RAFAEL ROJAS
Durante más de medio siglo, si tomamos el 26 de julio de 1953 como fecha de arranque, el castrismo ha intentado legitimarse con las ideas de José Martí. Aunque los estudios más autorizados reconocen que lo aprovechable por el régimen de Fidel Castro en aquella obra extraordinaria, no sólo política sino literaria, moral y filosófica, es muy poco --algunos mensajes antiliberales, ciertas críticas a la política latinoamericana de Estados Unidos, a fines del siglo XIX...--, lo cierto es que la instrumentación castrista del legado martiano ha producido efectos perversos.
El más perceptible de esos efectos es el rechazo a la literatura, el pensamiento y la política de Martí que sienten las nuevas generaciones de cubanos de la isla, como proyección del rechazo que también sienten, pero no pueden expresar libremente, a la figura de Fidel Castro y el orden totalitario que él encarna. Como gesto de hartazgo ante la obsesiva propaganda nacionalista del régimen, el despego de ese Martí adulterado por Castro es sano, pero en tanto privación de una herencia republicana y democrática, sumamente útil para la construcción de una ciudadanía moderna, la pérdida del legado martiano es desastrosa para el futuro de Cuba.
La crítica a la apropiación de Martí por el régimen de Fidel Castro ha sido muy fecunda en el exilio: desde Humberto Piñera Llera, Rafael Esténger, Roberto Agramonte y Carlos Márquez Sterling hasta el incansable Carlos Ripoll y el siempre lúcido Enrico Mario Santí.
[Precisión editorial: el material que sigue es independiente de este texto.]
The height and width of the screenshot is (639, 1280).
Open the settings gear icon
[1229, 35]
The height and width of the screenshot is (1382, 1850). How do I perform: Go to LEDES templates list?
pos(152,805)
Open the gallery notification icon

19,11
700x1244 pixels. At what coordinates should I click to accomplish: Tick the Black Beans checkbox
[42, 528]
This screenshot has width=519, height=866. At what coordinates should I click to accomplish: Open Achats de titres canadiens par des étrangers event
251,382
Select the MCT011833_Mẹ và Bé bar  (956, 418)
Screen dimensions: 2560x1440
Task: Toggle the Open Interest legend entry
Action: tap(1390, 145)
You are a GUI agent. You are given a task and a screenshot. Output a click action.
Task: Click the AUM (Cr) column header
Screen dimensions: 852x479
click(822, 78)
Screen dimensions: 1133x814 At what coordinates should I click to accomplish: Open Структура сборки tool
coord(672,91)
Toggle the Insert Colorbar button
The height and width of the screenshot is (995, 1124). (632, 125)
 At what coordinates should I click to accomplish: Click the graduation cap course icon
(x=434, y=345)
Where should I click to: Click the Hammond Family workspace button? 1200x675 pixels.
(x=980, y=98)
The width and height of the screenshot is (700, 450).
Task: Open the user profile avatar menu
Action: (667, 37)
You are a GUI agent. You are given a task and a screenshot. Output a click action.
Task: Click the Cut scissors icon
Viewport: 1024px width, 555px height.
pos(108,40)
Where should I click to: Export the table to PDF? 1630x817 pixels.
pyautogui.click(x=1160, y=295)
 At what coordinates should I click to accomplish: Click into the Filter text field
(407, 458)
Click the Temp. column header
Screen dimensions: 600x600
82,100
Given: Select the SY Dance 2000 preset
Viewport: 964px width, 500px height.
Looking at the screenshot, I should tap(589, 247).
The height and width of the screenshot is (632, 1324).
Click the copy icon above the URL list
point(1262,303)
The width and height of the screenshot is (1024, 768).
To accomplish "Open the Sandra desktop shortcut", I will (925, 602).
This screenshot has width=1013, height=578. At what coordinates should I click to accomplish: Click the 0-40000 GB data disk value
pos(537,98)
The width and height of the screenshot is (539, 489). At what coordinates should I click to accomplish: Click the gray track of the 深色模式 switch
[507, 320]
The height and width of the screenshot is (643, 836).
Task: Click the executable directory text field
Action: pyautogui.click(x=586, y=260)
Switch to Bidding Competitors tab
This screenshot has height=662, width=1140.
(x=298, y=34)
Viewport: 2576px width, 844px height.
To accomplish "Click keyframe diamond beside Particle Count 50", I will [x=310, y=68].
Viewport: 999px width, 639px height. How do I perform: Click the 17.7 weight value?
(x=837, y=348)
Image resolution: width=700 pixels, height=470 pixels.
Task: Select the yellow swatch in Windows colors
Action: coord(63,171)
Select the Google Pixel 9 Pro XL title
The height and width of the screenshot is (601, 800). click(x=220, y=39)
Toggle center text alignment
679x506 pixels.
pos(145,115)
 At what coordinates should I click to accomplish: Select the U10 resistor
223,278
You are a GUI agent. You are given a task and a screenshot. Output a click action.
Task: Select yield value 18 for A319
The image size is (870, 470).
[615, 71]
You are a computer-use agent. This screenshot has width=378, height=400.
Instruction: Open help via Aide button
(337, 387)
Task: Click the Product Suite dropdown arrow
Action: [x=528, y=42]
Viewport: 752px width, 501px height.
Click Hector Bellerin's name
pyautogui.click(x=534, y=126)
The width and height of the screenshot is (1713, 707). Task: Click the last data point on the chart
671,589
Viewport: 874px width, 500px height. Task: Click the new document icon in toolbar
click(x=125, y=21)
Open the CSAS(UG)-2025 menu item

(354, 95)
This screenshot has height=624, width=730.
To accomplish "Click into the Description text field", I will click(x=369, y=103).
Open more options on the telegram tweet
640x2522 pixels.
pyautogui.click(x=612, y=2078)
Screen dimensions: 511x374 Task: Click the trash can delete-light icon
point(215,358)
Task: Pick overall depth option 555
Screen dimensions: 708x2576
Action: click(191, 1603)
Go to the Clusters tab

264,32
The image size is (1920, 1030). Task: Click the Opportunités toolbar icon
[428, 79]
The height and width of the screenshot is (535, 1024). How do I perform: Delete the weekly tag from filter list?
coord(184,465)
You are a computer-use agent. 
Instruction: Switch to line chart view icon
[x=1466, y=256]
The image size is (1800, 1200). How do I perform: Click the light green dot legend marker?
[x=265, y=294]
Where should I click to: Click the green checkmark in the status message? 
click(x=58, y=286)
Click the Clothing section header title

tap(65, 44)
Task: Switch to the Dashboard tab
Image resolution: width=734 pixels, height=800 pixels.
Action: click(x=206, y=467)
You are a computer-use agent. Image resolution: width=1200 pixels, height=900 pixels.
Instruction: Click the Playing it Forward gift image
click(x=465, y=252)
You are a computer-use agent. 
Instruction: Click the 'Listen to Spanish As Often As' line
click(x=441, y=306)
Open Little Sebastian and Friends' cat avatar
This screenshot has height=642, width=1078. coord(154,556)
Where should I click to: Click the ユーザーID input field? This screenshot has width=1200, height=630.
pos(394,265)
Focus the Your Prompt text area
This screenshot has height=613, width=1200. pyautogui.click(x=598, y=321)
En esta página, sin embargo, me gustaría apartarme del debate ideológico en torno a la médula republicana, democrática e interamericana --para usar un término políticamente correcto-- de la obra de José Martí y colocarme en el plano más elemental de la biografía.
¿Quién fue José Martí? En esencia, un exiliado de una dictadura y un opositor a un régimen autoritario. A sus 18, y luego de año y medio de cárcel --porque también fue eso, un preso político-- Martí fue deportado a España. Luego, entre 1875 y 1878, vivió en México y Guatemala. Del 31 de agosto de 1878 al 25 de septiembre de 1879, intentó, sin éxito, reinstalarse en La Habana. A fines de ese año fue deportado nuevamente y, después de un breve paso por Madrid y París, en enero de 1880 se estableció en Nueva York. Allí vivió hasta su partida a la manigua cubana, en enero de 1895, cuatro meses antes de su inmolación en Dos Ríos.
De manera que de su vida adulta, Martí sólo vivió en Cuba un año y medio: la estancia en La Habana, luego del Pacto del Zanjón, y los meses de la guerra. De los 42 años que tenía a su muerte, más de la mitad la pasó entre la cárcel y el exilio y quince de ellos, en Nueva York, que fue su verdadera ciudad. Durante esos 24 años de exilio, Martí, además de su poesía y su prosa, no siempre subordinadas al quehacer político y muchas veces, como nos recuerda Orlando González Esteva, atenta a detalles escurridizos, casi imperceptibles, de la naturaleza y el hombre, dedicó cada día de su corta vida a la oposición a una dictadura.
La forma recurrente en que el castrismo escamotea esta esencia exiliada y opositora de Martí es presentándolo como un ''antimperialista'' y un ''revolucionario''. Sobre la primera definición digamos, tan sólo, que Martí criticó las políticas de Cleveland, Harrison y, sobre todo, del secretario de Estado Blaine hacia América Latina, pero, como el realista que era, nunca pensó que la hegemonía regional de Estados Unidos debía ser combatida o negada, sino aprovechada en beneficio propio, y siempre, hasta su muerte, admiró el estado de derecho, la prosperidad material y las instituciones republicanas de la democracia norteamericana.
Sobre ese ''Martí revolucionario'', en boca de castristas, qué más decir. Si revolución significa el cambio de un régimen autoritario, que prohíbe derechos civiles y políticos a una ciudadanía cautiva, y la construcción de una república democrática ''con todos y para el bien de todos'', entonces sí, Martí era revolucionario. Pero si revolución significa, como para Castro y sus seguidores, la confrontación con Estados Unidos, el encarcelamiento de opositores pacíficos, la humillación de la dignidad personal y la permanencia de un mismo caudillo en el poder durante medio siglo, entonces, definitivamente no: Martí no era revolucionario.